Teheran alle strette è un problema per Mosca. La posizione del presidente iraniano Pezeshkian è incresciosa: l’uccisione di Nasrallah è arrivata addosso al suo sforzo di presentare a Stati Uniti e Ue una nuova offerta di dialogo e di trattative

Titolari a giorni alterni dei notiziari – “E ora passiamo all’altra guerra...” – guerra in Ucraina e guerra in medio oriente vanno sempre più legandosi e dipendendo l’una dall’altra. Scrivo, lunedì, mentre il primo ministro russo, Mikhail Mishustin, è a Teheran per incontrare il presidente Masoud Pezeshkian, e non so che cosa si siano detti né con quanta tenerezza si siano salutati. L’incontro era in calendario, in previsione del summit dei Brics da tenere fra il 22 e il 24 ottobre a Kazan, la capitale della repubblica russa del Tatarstan. In quella circostanza, Pezeshkian incontrerà Putin. La posizione del presidente iraniano è delle più incresciose. L’uccisione di Nasrallah è arrivata addosso allo sforzo suo e del suo stretto collaboratore Mohammad Javad Zarif – nel 2015 ministro degli Esteri protagonista dell’accordo sul nucleare, poi cancellato da Trump – di presentare a Stati Uniti e Ue una nuova offerta di dialogo e di trattative. Nel suo discorso all’Assemblea dell’Onu, Pezeshkian ha dichiarato che “l’Iran non ha mai approvato l’aggressione russa contro il territorio ucraino”. Rivendicazione temeraria, dal momento che sono migliaia i droni iraniani Shahed spediti dall’armata russa a martirizzare l’Ucraina.
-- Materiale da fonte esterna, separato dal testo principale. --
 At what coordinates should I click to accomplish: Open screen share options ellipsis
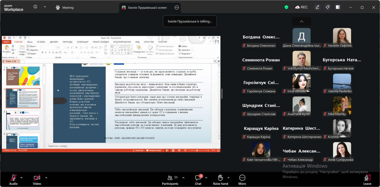pyautogui.click(x=177, y=7)
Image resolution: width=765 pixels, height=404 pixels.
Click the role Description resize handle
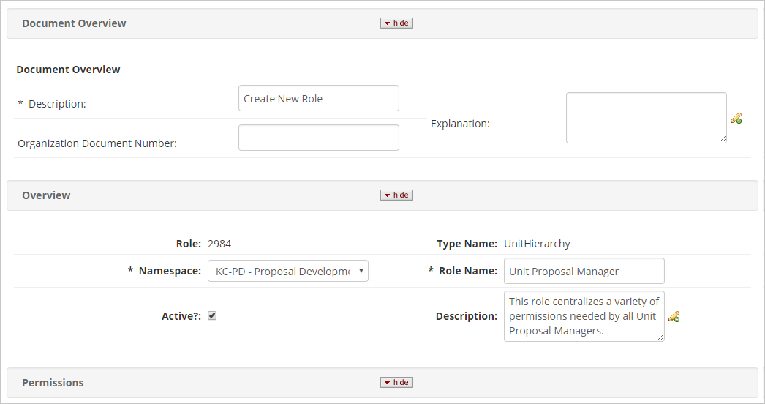click(660, 337)
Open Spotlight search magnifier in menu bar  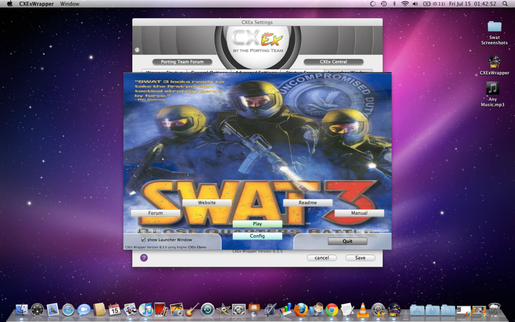tap(505, 4)
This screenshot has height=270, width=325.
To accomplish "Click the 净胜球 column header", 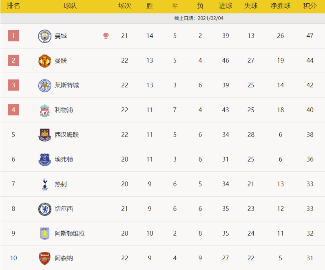I will point(280,6).
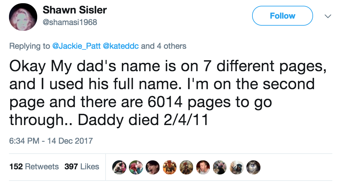
Task: Click the liker avatar of a person seated at a table
Action: coord(169,167)
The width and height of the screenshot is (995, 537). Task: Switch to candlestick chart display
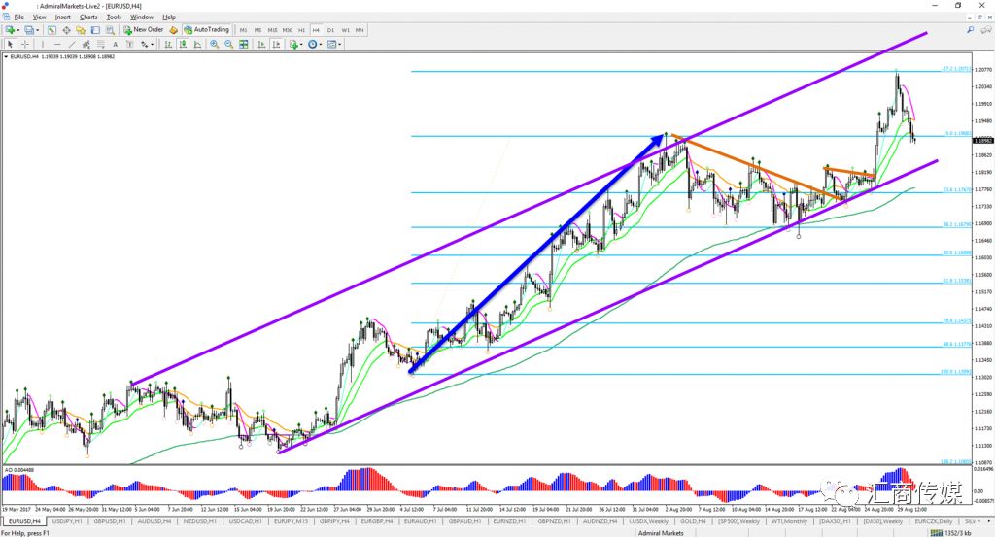(183, 44)
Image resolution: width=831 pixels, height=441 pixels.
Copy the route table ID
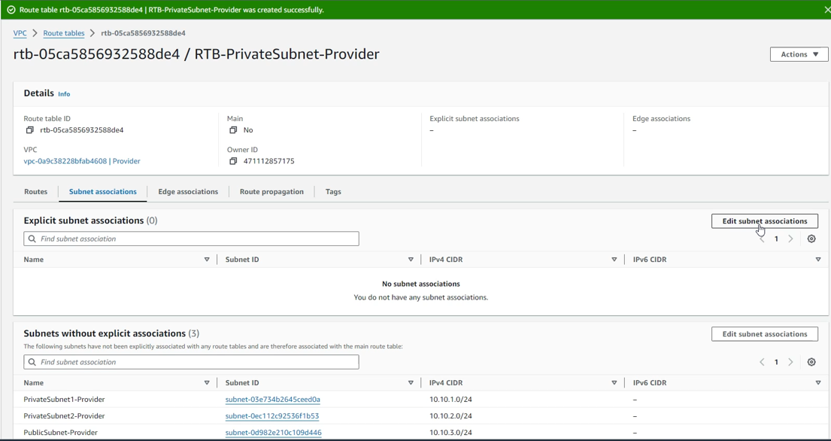tap(30, 130)
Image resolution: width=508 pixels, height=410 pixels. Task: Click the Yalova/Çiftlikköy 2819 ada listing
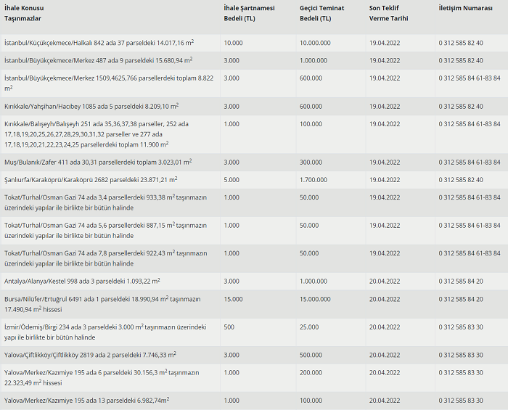[90, 355]
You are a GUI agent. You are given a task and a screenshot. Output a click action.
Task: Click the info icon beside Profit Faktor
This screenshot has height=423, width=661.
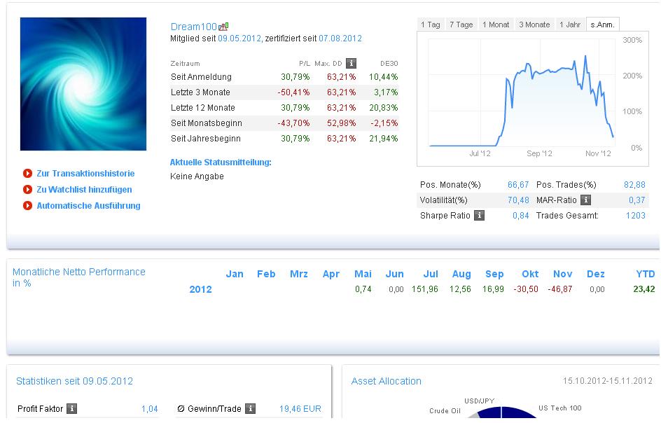click(71, 409)
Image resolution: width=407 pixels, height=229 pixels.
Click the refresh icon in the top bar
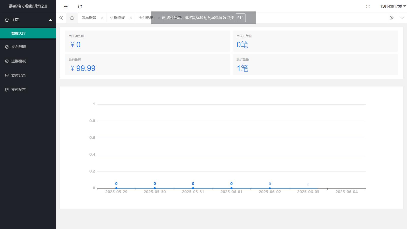pos(80,7)
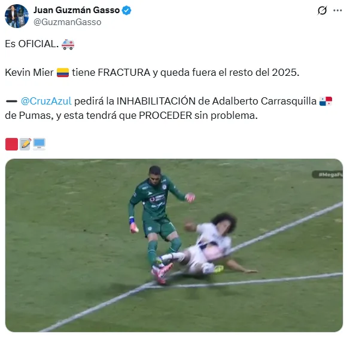This screenshot has height=338, width=350.
Task: Click the Grok slashed-circle icon
Action: coord(322,11)
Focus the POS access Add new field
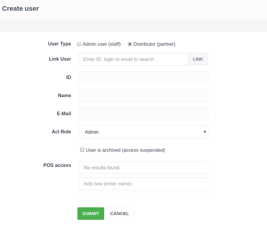The width and height of the screenshot is (267, 229). 143,184
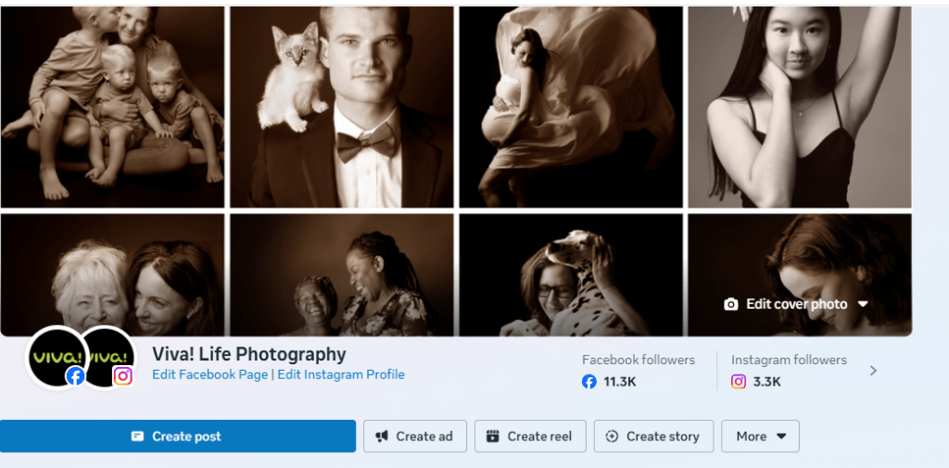Select the woman with dalmatian photo
949x468 pixels.
(x=570, y=275)
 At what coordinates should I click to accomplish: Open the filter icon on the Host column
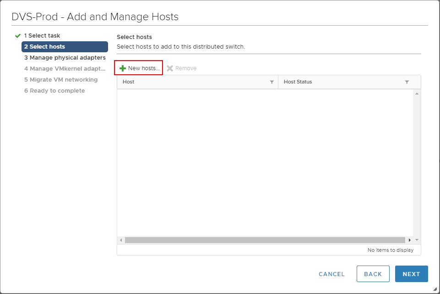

Nuove e più severe sanzioni sono state decise lo scorso 10 settembre da Usa, Regno Unito, Francia e Germania contro l’Iran, accusato di aver fornito alla Russia i ben più micidiali missili balistici Fath 360, 120 chilometri di gittata (Kharkiv è a 30 chilometri), dotati di testate da 150 chilogrammi di esplosivo, e capaci di viaggiare a 3200 chilometri all’ora – intercettabili solo da congegni come i Patriot, che si contano sulle dita di una mano e hanno un costo altissimo. L’Iran ne aveva negato l’invio fino a poco fa, e a New York Pezeshkian ha dichiarato con un certo spirito che “simili forniture alla Russia possono essere avvenute in passato. Ma posso assicurare che non ci sono state da quando io sono entrato in carica”. Lui è entrato in carica il 30 agosto.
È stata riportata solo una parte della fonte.